Substituting the value of r from the given equation, we have:
x = 2s*cos(theta + t)*cos(theta)
y = 2s*cos(theta + t)*sin(theta)
Simplifying these equations, we get:
x = 2s*cos(theta)*cos(t) - 2s*sin(theta)*sin(t)
y = 2s*cos(theta)*sin(t) + 2s*sin(theta)*cos(t)
Now, we can apply the Pythagorean identity cos^2(x) + sin^2(x) = 1, which implies:
cos^2(t) + sin^2(t) = 1
cos^2(t) = 1 - sin^2(t)
Let's substitute these identities into the equations for x and y:
x = 2s*cos(theta)*(1 - sin^2(t)) - 2s*sin(theta)*sin(t)
y = 2s*cos(theta)*sin(t) + 2s*sin(theta)*cos(t)

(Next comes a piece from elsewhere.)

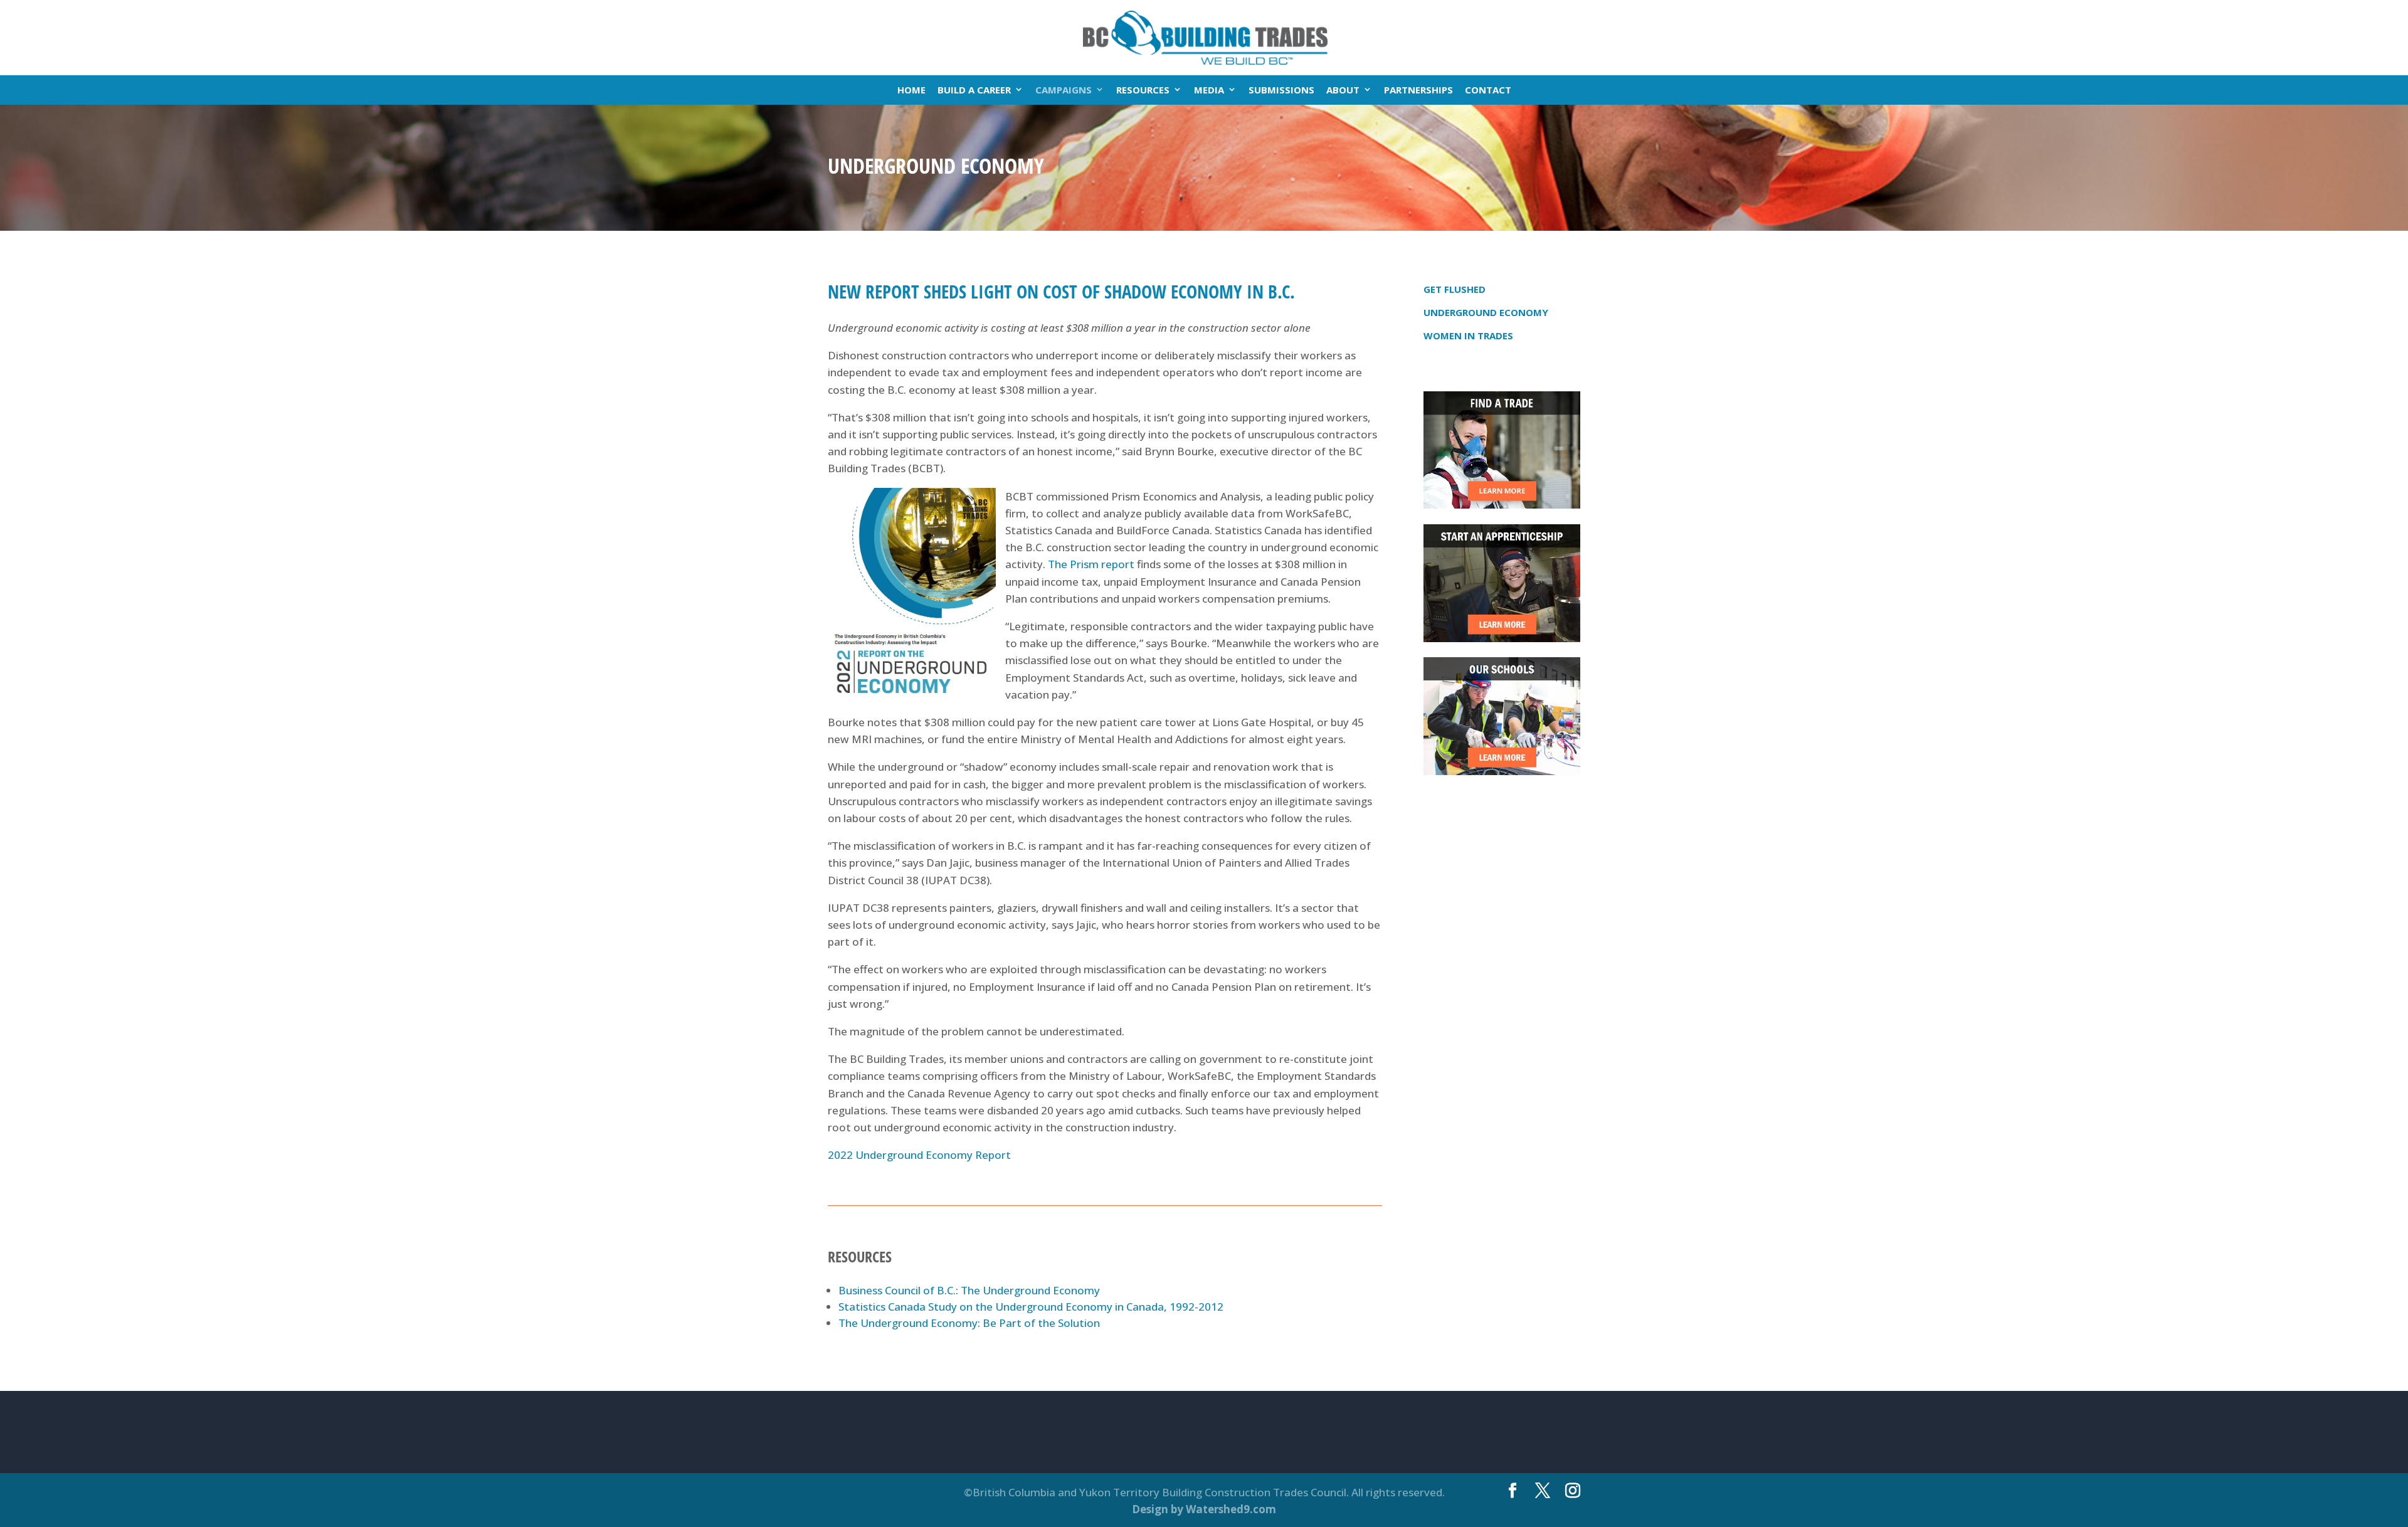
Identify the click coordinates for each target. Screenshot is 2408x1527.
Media (1209, 89)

Expanding these equations, we get:
x = 2s*cos(theta) - 2s*sin^2(t)*cos(theta) - 2s*sin(theta)*sin(t)
y = 2s*sin(t)*cos(theta) + 2s*cos(t)*sin(theta)

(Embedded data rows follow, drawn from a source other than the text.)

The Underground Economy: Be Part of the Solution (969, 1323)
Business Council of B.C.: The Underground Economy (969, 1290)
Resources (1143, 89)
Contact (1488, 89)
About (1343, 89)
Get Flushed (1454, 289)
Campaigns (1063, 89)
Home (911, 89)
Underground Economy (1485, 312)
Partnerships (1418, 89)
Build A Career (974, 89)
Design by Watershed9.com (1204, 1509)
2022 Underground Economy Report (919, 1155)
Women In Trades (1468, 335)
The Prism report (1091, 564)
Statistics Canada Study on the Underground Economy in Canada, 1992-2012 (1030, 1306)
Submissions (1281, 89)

Rearranging the terms in these equations, we have:
x = 2s*cos(theta) - 2s*sin(theta)*sin(t)*cos(theta) - 2s*sin^2(t)*cos(theta)
y = 2s*sin(t)*cos(theta) + 2s*sin(theta)*cos(t)
Now, we can group the terms involving cos(theta) and sin(theta):
x = 2s*(cos(theta) - sin(theta)*sin(t)*cos(theta) - sin^2(t)*cos(theta))
y = 2s*(sin(t)*cos(theta) + sin(theta)*cos(t))
Let A = cos(theta) - sin(theta)*sin(t)*cos(theta) - sin^2(t)*cos(theta)
Let B = sin(t)*cos(theta) + sin(theta)*cos(t)
The equations can then be expressed as:
x = 2s*A
y = 2s*B
These equations show that the circle defined by the equation r = 2s*cos(theta + t) can be written in the Cartesian form x = 2s*A and y = 2s*B, which suggests that it is a circle centered at the origin with radius 2s. Therefore, we have shown that the given equation represents a circle passing through the origin.